I don't support it or reject it really, but the reasons people get married are children -- I fail to see the point, lol. Despite the arguments in favor, rarely do gay people get married in my personal experience. It's basically a hook-up lifestyle and because of that rarely do relations ever last longer than months to a year. Rarely are they monogamous either, though I am sure some are.
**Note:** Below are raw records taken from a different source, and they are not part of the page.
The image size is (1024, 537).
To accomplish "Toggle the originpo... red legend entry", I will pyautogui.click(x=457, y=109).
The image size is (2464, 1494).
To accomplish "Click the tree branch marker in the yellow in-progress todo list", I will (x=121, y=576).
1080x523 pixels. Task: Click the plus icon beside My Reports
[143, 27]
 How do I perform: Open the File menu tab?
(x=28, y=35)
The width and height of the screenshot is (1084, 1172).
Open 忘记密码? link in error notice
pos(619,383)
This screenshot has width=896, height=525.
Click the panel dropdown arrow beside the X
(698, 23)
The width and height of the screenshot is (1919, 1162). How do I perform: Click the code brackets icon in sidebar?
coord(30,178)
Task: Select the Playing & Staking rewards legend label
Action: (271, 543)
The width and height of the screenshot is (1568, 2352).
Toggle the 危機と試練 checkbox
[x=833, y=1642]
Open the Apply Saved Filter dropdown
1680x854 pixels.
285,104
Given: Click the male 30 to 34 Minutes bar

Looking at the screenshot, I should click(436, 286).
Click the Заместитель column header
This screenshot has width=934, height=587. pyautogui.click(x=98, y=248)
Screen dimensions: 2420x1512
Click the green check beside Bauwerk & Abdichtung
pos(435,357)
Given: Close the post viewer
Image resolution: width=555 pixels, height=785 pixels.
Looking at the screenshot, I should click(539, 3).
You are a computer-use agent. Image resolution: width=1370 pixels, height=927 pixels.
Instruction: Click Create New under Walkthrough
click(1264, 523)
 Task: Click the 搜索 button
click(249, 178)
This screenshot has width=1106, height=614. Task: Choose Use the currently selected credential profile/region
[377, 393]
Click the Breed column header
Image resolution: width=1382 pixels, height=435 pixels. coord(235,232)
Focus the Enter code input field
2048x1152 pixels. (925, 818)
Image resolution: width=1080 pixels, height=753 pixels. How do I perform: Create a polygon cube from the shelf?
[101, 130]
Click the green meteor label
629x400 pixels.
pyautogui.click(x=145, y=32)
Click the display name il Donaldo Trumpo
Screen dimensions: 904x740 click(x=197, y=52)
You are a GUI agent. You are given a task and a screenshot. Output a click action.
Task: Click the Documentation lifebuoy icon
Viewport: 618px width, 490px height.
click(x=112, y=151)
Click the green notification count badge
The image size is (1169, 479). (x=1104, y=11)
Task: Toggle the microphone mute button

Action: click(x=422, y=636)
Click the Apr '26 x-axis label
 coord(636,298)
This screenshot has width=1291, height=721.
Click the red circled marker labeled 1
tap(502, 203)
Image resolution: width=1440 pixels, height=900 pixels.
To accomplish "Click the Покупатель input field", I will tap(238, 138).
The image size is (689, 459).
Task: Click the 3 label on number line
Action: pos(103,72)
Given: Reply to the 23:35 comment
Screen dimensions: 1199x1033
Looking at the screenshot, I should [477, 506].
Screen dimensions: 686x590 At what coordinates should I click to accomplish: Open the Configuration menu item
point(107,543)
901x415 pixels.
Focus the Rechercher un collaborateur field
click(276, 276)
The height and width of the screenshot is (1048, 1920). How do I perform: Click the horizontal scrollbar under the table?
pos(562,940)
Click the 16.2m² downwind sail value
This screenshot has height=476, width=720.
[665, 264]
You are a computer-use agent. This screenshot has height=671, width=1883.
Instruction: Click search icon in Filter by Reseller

About the only sticker I'm not down with is that they cannot put their partner on their insurance without "civil unions", etc. I think it's more a probably with our insurance system in that it should work for households, not this relationship. It's rather easily fixed. I think this affects married people as well, so it'd be useful either way, lol.
 

YmirGF

Bodhisattva in Recovery
I've never been against it or understood people's resistance to this novel idea of human decency. Most of the rationale against gay marriage simply doesn't hold water. Why does marriage have to be about popping out babies? Why can't it just be about two human animals who care deeply for each other? Isn't that enough?
 

Father Heathen

Veteran Member
I don't support it or reject it really, but the reasons people get married are children -- I fail to see the point, lol. Despite the arguments in favor, rarely do gay people get married in my personal experience. It's basically a hook-up lifestyle and because of that rarely do relations ever last longer than months to a year. Rarely are they monogamous either, though I am sure some are.

Those are some rather presumptuous (and thus worthless) assertions.
 

Nakosis

Non-Binary Physicalist
Premium Member
This is not at all how marriage works in the US. It's mostly a function of state, how they are taxed as a unit, treated in court as a unit, appear as a unit before insurers, citizen rights, access to state welfare as a unit, etc etc.

Less than half the rights described have anything to do with kids, incidentally. Certainly not why my husband and I got married.

The religious aspect is already entirely accessory and voluntary and carries no legal weight.

Right, it's not how marriage is treated in the US, and elsewhere, and that's the problem.

I understand you get benefits from the legal status of marriage but are these benefits necessary and if necessary could they not be obtained by some other means?
 

ADigitalArtist

Veteran Member
Staff member
Premium Member
Right, it's not how marriage is treated in the US, and elsewhere, and that's the problem.

I understand you get benefits from the legal status of marriage but are these benefits necessary and if necessary could they not be obtained by some other means?
Yes, they are necessary. No, creating a separate but equal way to access these same benefits for a secondary group would be unconstitutional. Why eliminate what we have: an efficient cost effective way of getting family units all the necessary legal framework in one contract?
 

Jainarayan

ॐ नमो भगवते वासुदेवाय
Staff member
Premium Member
No kids, no legal need for marriage is there?


Inheritance, right of survivor-ship, medical and financial decisions, the constitutional right to not be a witness against your spouse in civil or criminal cases, to mention only a few. There are over 1,000 rights the marriage certificate provides.